2. Autonomy in Teaching Training – My good friend, Chris Wejr, challenges the “status quo” in the way that teacher training programs are preparing new educators for a rapidly changing world and classroom. I have heard this conversation often, yet it is interesting to not only read this post but the comments that follow as well. Chris ends the post with the following:
Our pre-service teaching programs seem to be over in the blink of an eye (in BC, they are often only 16-20 weeks). This is a critical time as this is often the only experience they will have prior to applying for teaching positions. Providing more autonomy for our future teachers is key to their development so I hope you can add your thoughts to this conversation to see if we can help move our programs forward.
Chris has some great thoughts…how can we better prepare our new teachers to implement the strategies needed to be successful coming into this challenging profession? I encourage you to add to the conversation on Chris’ blog post.

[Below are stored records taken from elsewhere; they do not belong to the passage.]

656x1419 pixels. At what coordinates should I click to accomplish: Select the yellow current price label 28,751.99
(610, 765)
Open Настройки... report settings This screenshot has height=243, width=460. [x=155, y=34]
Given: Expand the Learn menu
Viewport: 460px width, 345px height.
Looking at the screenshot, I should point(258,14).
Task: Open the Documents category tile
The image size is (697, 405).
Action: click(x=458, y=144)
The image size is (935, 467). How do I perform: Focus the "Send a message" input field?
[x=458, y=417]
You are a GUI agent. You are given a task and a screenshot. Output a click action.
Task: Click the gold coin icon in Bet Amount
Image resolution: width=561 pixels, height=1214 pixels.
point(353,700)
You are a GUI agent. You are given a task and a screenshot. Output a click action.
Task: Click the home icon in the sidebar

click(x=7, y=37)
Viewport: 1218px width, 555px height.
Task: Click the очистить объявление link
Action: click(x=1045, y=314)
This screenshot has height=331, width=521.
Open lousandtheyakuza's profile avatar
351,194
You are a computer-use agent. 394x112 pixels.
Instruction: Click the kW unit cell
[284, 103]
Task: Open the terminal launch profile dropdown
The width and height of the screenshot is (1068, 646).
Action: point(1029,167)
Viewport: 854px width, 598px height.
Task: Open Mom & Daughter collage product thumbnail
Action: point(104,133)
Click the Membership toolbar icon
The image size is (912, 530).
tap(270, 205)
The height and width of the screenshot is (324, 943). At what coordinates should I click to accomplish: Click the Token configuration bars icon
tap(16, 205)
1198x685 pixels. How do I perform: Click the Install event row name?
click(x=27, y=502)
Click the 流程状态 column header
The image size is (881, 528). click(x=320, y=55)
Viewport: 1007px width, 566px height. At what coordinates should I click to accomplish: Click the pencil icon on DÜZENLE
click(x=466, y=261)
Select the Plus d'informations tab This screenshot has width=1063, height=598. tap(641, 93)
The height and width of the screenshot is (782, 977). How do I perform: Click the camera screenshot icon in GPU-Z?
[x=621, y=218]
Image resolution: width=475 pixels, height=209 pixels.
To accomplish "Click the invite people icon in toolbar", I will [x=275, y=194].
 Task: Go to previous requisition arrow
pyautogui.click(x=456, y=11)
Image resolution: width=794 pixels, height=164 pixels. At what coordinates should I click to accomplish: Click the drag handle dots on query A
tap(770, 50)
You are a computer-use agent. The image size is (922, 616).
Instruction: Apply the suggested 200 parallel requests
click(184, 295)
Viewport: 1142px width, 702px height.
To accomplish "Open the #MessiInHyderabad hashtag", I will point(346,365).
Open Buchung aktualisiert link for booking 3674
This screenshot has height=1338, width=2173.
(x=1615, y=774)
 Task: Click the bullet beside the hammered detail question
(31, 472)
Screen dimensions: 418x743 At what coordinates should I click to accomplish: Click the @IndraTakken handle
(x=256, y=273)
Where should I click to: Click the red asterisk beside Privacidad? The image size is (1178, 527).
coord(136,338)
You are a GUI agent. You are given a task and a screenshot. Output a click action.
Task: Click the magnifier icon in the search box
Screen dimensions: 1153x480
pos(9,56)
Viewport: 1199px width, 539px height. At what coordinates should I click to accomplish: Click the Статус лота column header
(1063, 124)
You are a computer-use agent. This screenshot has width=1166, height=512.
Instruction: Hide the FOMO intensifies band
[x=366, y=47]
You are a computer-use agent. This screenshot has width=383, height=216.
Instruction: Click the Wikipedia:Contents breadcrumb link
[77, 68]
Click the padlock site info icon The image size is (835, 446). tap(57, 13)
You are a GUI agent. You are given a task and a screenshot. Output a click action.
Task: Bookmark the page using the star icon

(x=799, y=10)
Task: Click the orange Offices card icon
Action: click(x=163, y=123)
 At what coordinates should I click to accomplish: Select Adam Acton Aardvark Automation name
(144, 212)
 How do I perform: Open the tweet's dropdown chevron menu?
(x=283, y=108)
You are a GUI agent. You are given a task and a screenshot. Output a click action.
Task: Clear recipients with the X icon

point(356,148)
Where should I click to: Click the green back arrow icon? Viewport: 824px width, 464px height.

3. Important Conversations – Some of the practices that I (as well as many other teachers) have implemented over the past few years we now know are not beneficial to learning. The idea of taking away grades for being late does not show the true understanding a child has over the content of the class, yet it is essential to ensure students are good citizens and respectful of our school environment. The picture in this blog post is a great conversation starter for staff, students, and parents. More importantly though then the message, is the conversation. How do we continue to bring parents in on the learning of school to help enhance the work we are doing together with children? How do we continue to inform and discuss with them continuously evolving teaching and learning practices? I think of this Marc Prensky quote when reading the aforementioned article:
“Involve your students’ parents as much as you can. Try thinking of them as your students as well, that is, as people you are educating.” Marc Prensky
When parents and schools work together, you double the chance of success for each child.
I hope that all of you have an amazing week and I thank everyone for continuing to share and write amazing content that will help all of us continuously learn!